Ahmet Cüneyt Issı’nın dikkat çektiği “yüzleştirmeleri” de unutmamak lazım tabii. Kutlu hümanist değildir ve her karakterini eşit oranda sevmez, kabul etmez, desteklemez. Karakterlerin kendilerini sevmelerine, bağışlamalarına fırsat verir o kadar. Yazar olarak görüşünü hiçbir zaman açıkça duyurmaz. Fakat Issı’nın da örneklerini vererek çözümlediği gibi, masumiyetini kaybetmiş karakterler daima kendi geçmişlerini canlandıran masum ve bazı durumlarda eleştirici (Asım beyle oğlu İlhan ya da Engin ve Süheyla örneğinde olduğu gibi) bir karakteri karşılarında bulurlar Mustafa Kutlu hikayelerinde. Mutlak ideolojik ve siyasi hikayeler yazmıyor Mustafa Kutlu; ama anlatmak için anlatan, hikayeye keyif ve zevk için yaklaşan okuyucuya konuşan bir yazar hiç değil. Özellikle asıl önemli dönemi saydığımız (ki bu konuda bir mutabakat vardır) “Beşleme’de Kutlu’nun toplumsal eleştiri ve öneri pozisyonunda durduğunu görüyoruz.
Yokuşa Akan Sular, adı üstünde ülkede bir şeylerin ters gittiği, yerel hayatın bittiğini ve ama büyükşehre göçün de insanlara hayat sunamadığını kötümser denebilecek bir bakış açısıyla veren bir kitaptır. Hikayenin baş kahramanlarından biri bir kaza kurşunuyla diğerinin kucağında can verir. Bu bir tür ilahi işaret ve cezadır. Göçün ve yeni çalışma düzeninin getirdiği değişimi direnmeksizin kabul eden Cevher Bican karakteri, belki daha saf, belki eğitimi kıt, belki de yaşça daha ileri olduğu için değişime kişiliğini kaptırmayan Seydali karakterinin kucağında, bir miting sırasında, kargaşa esnasında bir serseri kurşunuyla hayata gözlerini yumar. Bu trajik son akla Sabahattin Ali’yi getirse de durum tam tersidir. Çünkü Sabahattin Ali’nin trajik sonlarında hep masum ve bozulmamış halktan biri ölür; Kutlu ise değişen, genç, diri ve yeni karakterini bu hazin sona terk eder.
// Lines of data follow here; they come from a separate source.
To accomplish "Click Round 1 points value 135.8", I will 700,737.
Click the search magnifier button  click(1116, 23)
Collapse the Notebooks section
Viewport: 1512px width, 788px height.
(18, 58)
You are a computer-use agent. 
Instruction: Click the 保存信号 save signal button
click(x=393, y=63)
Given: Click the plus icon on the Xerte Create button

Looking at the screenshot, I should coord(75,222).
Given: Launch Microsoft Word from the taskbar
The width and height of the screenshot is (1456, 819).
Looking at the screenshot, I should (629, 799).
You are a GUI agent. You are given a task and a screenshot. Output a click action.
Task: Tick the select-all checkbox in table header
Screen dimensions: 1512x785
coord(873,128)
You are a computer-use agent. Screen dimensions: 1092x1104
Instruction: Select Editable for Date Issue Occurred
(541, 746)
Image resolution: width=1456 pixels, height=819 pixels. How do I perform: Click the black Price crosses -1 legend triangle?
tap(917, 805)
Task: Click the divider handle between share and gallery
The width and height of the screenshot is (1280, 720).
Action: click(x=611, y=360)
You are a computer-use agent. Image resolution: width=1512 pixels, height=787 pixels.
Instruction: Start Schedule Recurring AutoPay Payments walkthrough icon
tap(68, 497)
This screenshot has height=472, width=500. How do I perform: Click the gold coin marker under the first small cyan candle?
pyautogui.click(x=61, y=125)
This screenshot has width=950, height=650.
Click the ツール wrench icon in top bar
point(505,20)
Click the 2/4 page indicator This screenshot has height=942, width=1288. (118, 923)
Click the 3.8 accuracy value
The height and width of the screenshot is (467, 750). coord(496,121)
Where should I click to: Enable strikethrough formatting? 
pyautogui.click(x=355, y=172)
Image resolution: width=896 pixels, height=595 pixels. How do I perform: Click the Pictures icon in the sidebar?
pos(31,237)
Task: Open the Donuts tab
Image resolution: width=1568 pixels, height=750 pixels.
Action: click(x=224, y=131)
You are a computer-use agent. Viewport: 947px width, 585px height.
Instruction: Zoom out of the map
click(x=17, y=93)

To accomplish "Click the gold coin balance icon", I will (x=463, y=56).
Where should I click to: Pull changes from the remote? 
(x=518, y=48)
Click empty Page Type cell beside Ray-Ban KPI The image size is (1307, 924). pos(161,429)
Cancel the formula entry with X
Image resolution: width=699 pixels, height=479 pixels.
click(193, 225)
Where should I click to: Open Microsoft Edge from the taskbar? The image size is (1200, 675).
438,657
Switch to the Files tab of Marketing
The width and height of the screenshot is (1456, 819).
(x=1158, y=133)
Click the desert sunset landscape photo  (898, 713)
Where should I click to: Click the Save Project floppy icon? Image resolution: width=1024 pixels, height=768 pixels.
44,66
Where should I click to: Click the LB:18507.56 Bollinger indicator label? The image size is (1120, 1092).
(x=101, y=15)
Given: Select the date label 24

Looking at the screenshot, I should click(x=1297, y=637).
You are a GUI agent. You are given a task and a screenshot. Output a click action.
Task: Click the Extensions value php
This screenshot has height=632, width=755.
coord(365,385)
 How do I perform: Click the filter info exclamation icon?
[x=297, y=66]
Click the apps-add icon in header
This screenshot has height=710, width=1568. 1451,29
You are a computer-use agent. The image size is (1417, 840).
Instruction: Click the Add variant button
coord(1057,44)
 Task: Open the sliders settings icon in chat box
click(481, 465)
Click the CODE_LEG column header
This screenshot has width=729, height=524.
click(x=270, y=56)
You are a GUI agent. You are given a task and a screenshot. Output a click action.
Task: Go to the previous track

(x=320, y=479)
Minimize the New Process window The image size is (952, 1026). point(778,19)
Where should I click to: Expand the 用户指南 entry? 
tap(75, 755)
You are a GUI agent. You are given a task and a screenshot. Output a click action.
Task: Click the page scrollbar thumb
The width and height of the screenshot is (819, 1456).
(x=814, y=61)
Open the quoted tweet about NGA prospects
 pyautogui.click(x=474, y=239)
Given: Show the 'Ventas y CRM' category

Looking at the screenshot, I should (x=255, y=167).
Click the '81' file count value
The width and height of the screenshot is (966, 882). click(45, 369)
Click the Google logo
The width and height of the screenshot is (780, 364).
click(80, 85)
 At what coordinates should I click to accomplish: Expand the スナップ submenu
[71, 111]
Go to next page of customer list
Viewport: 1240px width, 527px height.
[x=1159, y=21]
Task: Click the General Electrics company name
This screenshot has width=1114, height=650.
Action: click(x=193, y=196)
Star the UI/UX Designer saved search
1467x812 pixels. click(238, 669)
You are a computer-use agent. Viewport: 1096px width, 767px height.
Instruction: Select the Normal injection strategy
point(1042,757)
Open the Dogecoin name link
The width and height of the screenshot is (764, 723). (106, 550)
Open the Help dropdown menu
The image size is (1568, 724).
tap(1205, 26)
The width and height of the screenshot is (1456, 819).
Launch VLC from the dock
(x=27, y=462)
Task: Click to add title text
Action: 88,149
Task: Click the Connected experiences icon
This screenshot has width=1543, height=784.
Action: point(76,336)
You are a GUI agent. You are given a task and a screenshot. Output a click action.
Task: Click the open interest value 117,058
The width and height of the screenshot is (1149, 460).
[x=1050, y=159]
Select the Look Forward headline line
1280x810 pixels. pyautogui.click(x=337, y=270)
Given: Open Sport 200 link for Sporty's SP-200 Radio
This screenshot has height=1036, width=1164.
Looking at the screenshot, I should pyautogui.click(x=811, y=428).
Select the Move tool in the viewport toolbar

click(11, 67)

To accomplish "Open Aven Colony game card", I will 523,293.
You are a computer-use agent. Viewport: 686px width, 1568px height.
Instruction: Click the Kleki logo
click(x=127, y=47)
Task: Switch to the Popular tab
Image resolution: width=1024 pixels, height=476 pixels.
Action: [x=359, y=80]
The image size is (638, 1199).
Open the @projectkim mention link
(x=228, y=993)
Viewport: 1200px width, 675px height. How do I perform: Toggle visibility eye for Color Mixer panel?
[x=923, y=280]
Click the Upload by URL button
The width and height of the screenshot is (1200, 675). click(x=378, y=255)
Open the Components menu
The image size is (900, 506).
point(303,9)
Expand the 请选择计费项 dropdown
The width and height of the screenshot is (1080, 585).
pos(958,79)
Beşlemenin ikinci kitabı olan Yoksulluk İçimizde’de kötümserlik de ölüm de kırılır gibi olursa da, hemen sonra gelen Ya Tahammül Ya Sefer’de kötümserlik, düşkırıklığı, inancın çözülüşü gibi trajik temalar had safhaya çıkar. Bu kitabı iğnelenir gibi okumamak pek mümkün değildir. Daha sonra gelen Bu Böyledir‘de ise tragedya artık öz olarak hikayenin temeline yerleşmiştir. Lunapark temsilinde Kutlu küçük ve başarılamamış hayatların çıkışsızlığı fikrini serimler. Artık yolunu şaşıranlar, kaybolanlar, değişim karşısında çözülenler tek tek kişiler değil kalabalıklardır. Bu Böyledir ile İsmet Özel’in Celladıma Gülümserken kitabının şiirlerini karşılıklı okumak (genç şairlerden Ali Akyurt’un Mustafa Kutlu’nun anlatım teknikleri ile ilgili yazısında önerdiği gibi) okuyucuyla yeni toplumsal eleştirinin nasıl olabileceği konusunda taze fikirler verecektir. Özel gibi Kutlu da her gelen değişimi kabullenmeye karşı durmakta ve değişimin taşıyıcısı olan ticaret ve teknoloji karşısında kuşkusunu pek gizlememektedir. Yazar kuşkuculuğunu, eleştirelliğini Sır kitabında daha da ileri götürerek bir siyasi blokun akla gelebilecek her karakterine projeksiyon tutmuştur.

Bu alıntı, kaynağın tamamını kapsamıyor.